THE RECORDS Block Start
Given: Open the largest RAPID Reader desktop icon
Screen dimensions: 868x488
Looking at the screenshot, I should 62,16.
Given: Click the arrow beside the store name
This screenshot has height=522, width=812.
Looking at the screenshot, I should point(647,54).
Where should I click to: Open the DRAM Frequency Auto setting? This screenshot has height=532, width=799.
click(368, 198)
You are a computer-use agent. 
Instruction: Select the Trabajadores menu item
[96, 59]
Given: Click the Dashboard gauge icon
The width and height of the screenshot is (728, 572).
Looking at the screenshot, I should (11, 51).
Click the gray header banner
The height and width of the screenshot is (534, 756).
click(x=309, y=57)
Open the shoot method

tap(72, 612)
THE RECORDS Block End
THE RECORDS Block Start
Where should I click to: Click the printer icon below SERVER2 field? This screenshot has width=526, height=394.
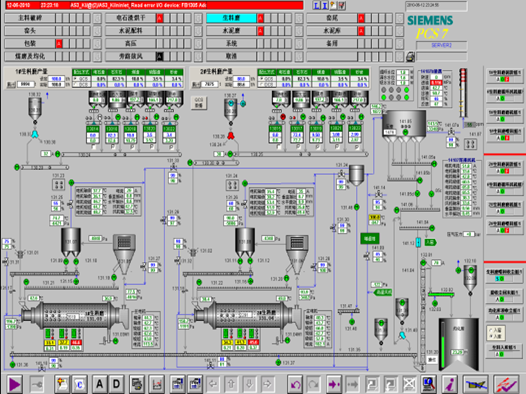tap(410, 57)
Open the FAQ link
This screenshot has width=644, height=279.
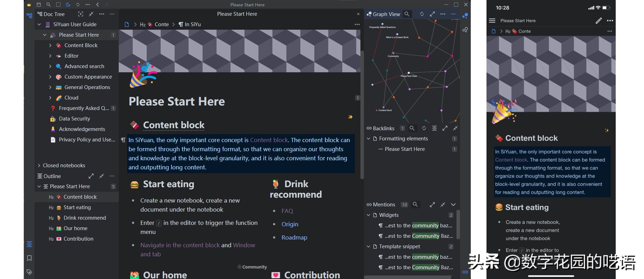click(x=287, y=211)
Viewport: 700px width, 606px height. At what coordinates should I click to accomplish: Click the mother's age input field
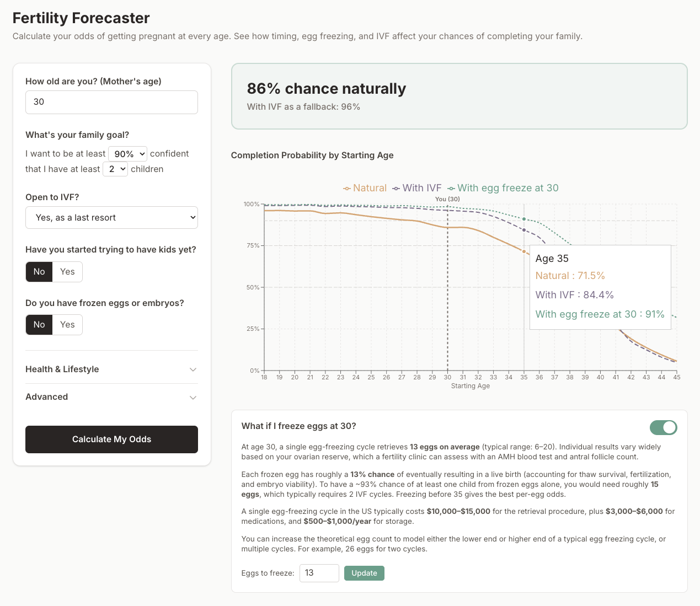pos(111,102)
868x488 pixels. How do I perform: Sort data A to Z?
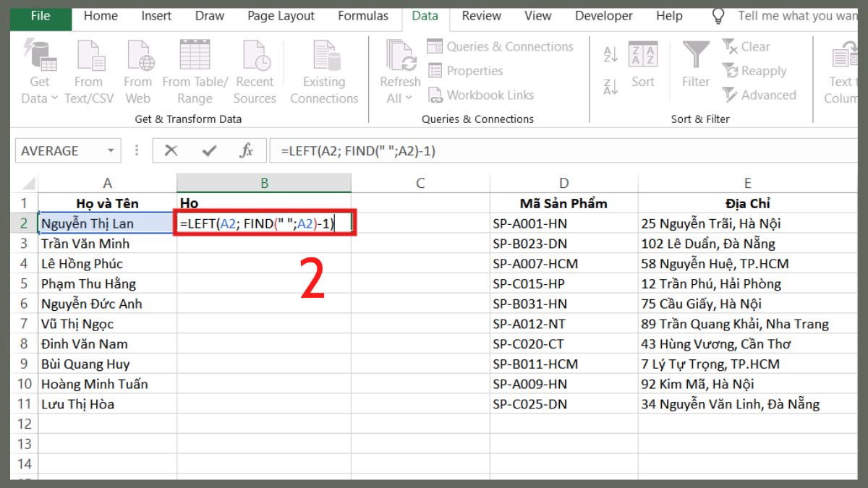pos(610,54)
THE RECORDS Block End
THE RECORDS Block Start
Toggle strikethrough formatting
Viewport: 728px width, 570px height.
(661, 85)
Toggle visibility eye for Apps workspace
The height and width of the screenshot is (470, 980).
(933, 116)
THE RECORDS Block End
List every line in the records above that contains the word "Given".

OUTPUT OF THE EXERCISE:
Given: Open the largest RAPID Reader desktop icon
Given: Click the arrow beside the store name
Given: Click the Dashboard gauge icon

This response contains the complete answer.